Since a balance sheet provides a snapshot of your net worth at a particular time, you can track changes in your assets, liabilities, and net worth by comparing balance sheets entries at different time points. For ease of demonstration, I convert the two-column balance sheet into a single-column format in Figure 3, below.
Figure 3: Multi-Year Personal Balance Sheet for:
Dr. John Q. Public (in thousands of dollars, at year-ends)
In this example, net worth steadily increases as assets increase and liabilities decrease. This reflects a healthy progression. When households fail to live within their means their assets decline and/or their debts increase. The result is a decrease in net worth, which is a financial planning setback.
Note that some of the entries in the balance sheet are not legitimate pillars because they are not reliable stores of value over the long term. This includes car(s), furniture, electronic equipment and any other property that can be expected to lose value over time rather than increase in value. We refer to these as depreciating assets. In contrast, legitimate pillars are appreciating assets—those whose value is expected to increase.

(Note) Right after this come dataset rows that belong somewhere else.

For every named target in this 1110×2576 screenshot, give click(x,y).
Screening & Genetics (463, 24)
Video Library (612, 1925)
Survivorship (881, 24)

This observation helps us refine our earlier financial planning objective from “accumulate diverse assets” to “accumulate diverse appreciating assets.”
When you borrow additional money, your balance sheet expands. The amount of the borrowing appears on the right side as more debt, increasing total liabilities. That same amount also appears on the left side, either as cash, or as some new asset, if that’s what the borrowing was for (for example, another real estate property). This increases your total assets. As long as it’s financially affordable and emotionally comfortable for you, borrowing to gain more appreciating assets can be a good move—you’re collecting more pillars! But if you take the borrowed cash and spend it (an economist would say you “consume” the cash), you end up wasting it, and simply going more deeply into debt. Your total liabilities will go up while total assets remain the same, and your net worth will decrease. Examples of wasting borrowed money include throwing unnecessarily lavish parties, overspending on travel, and gambling.